■ Task requirements ■
Pull out every line of the data below that contains the word "accomplish". Matches are case-sensitive.

■ Task material ■
=-=-=

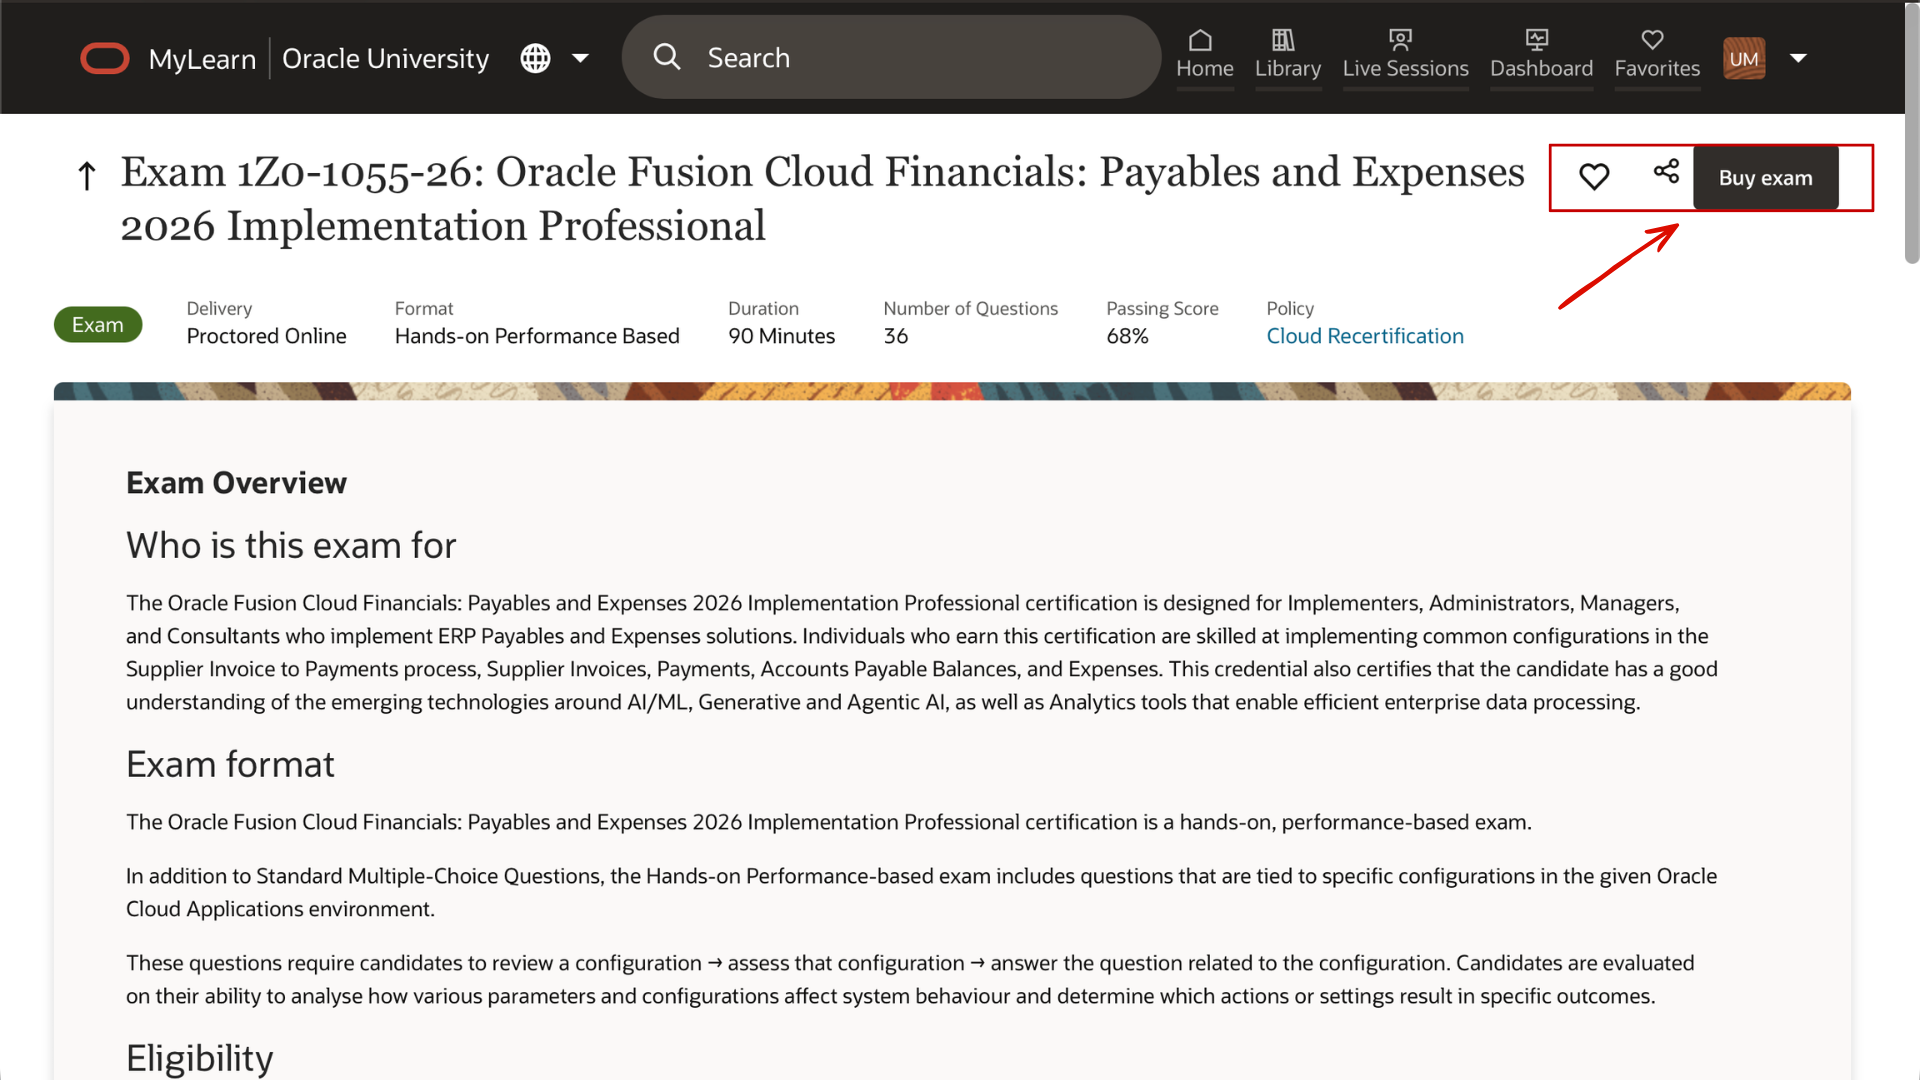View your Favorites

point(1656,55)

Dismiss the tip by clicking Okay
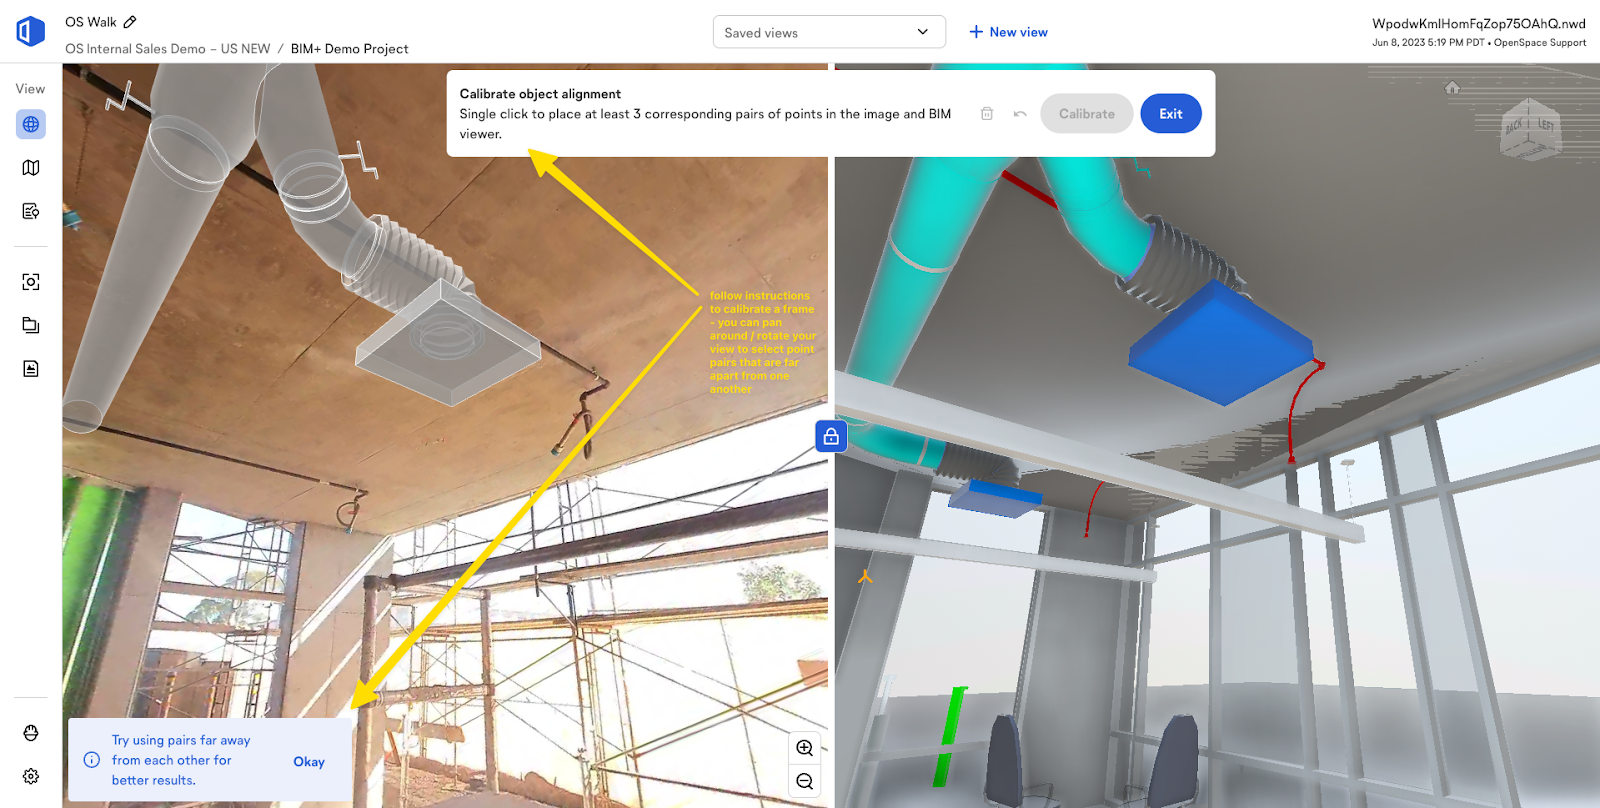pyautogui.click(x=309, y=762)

=-=-=

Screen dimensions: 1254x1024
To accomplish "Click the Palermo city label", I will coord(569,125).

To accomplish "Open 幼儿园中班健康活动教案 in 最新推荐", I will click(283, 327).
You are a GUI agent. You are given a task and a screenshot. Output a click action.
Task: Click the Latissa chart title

=-=-=

■ Solution to this problem ■
To accomplish "Click the Palermo city label", I will coord(569,125).
To accomplish "Open 幼儿园中班健康活动教案 in 最新推荐", I will click(283, 327).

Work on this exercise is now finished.